Nettoyeurs de la nature

Dans de nombreuses civilisations et depuis des temps immémoriaux, les rapaces nécrophages sont les auxiliaires du pastoralisme en débarrassant alpages et pâtures des cadavres d’animaux d’élevage. Le vautour est bien un allié précieux de l’éleveur. Il fait disparaître efficacement et rapidement des cadavres pouvant être le vecteur de contagions pour les troupeaux et de contamination des eaux. L’appareil digestif des vautours est une arme redoutable pouvant détruire la plupart des agents pathogènes qui pourraient se développer dans les cadavres. L’appareil digestif des vautours est très court, il mesure à peine 3 mètres.
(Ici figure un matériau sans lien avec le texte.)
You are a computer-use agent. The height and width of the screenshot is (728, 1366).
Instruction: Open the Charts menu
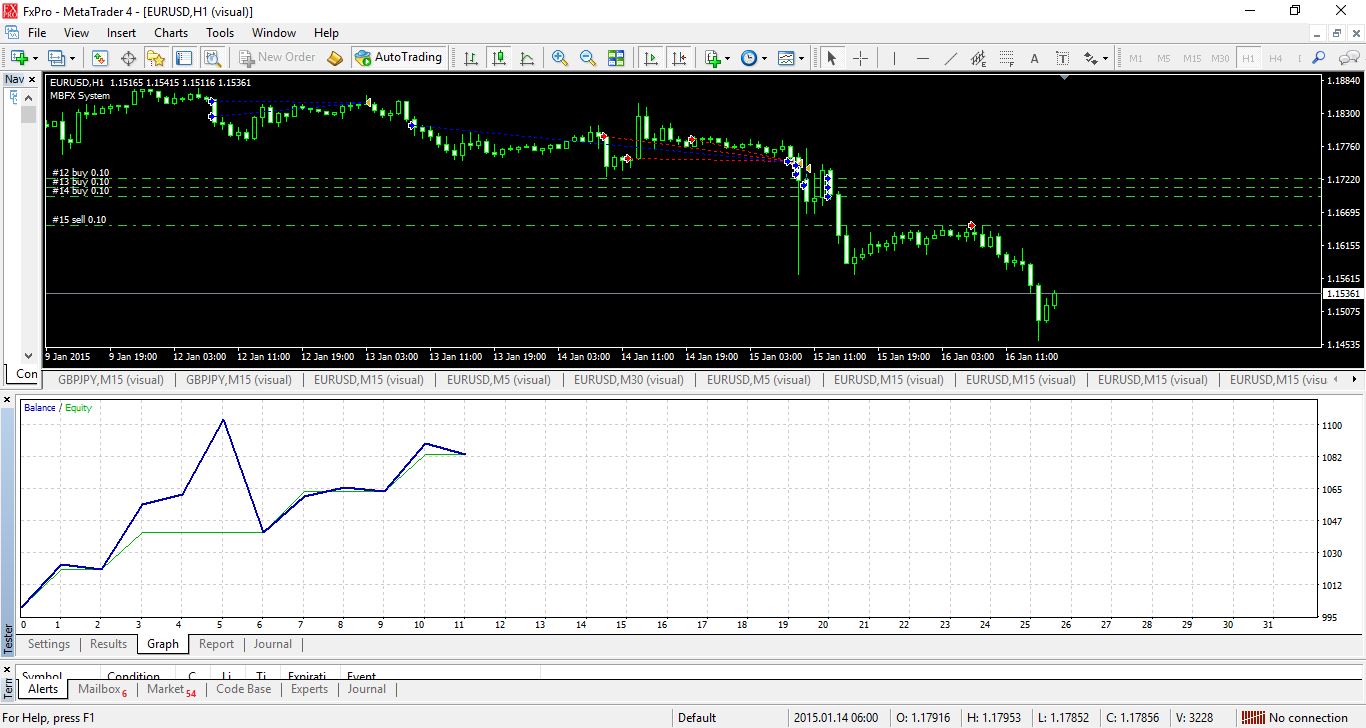click(171, 32)
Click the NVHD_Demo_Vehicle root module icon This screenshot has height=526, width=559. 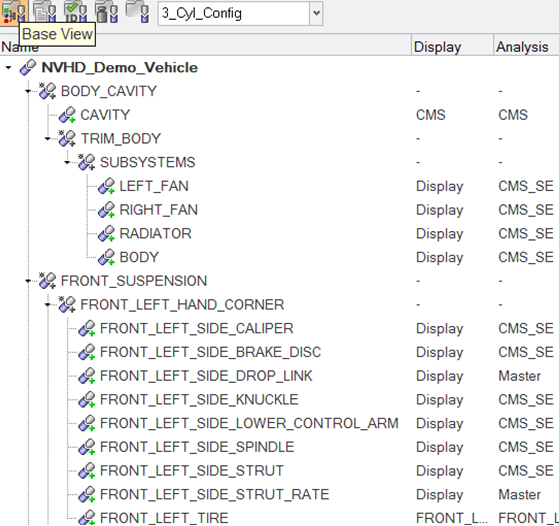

Il est divisé en trois portions : la première partie dite pré-gastrique, c’est le jabot qui a un pH (sert à mesurer l’acidité) de 7 à 7,5 (à peu près neutre), puis vient la partie gastrique qui est l’estomac avec un pH de 1 à 1,5 (soit une acidité majeure) et enfin la partie intestinale qui a un pH de 6 à 7 où s’effectue l’assimilation des nutriments. Ces variations de pH sont très virucides et bactéricides. L’appareil digestif des vautours est un outil anti-infectieux. Les études scientifiques vétérinaires ont montré que les vautours sont des « culs-de-sac épidémiologiques », c’est-à-dire qu’en se nourrissant de charognes, ces rapaces rompent la chaîne de contamination microbienne ou parasitaire.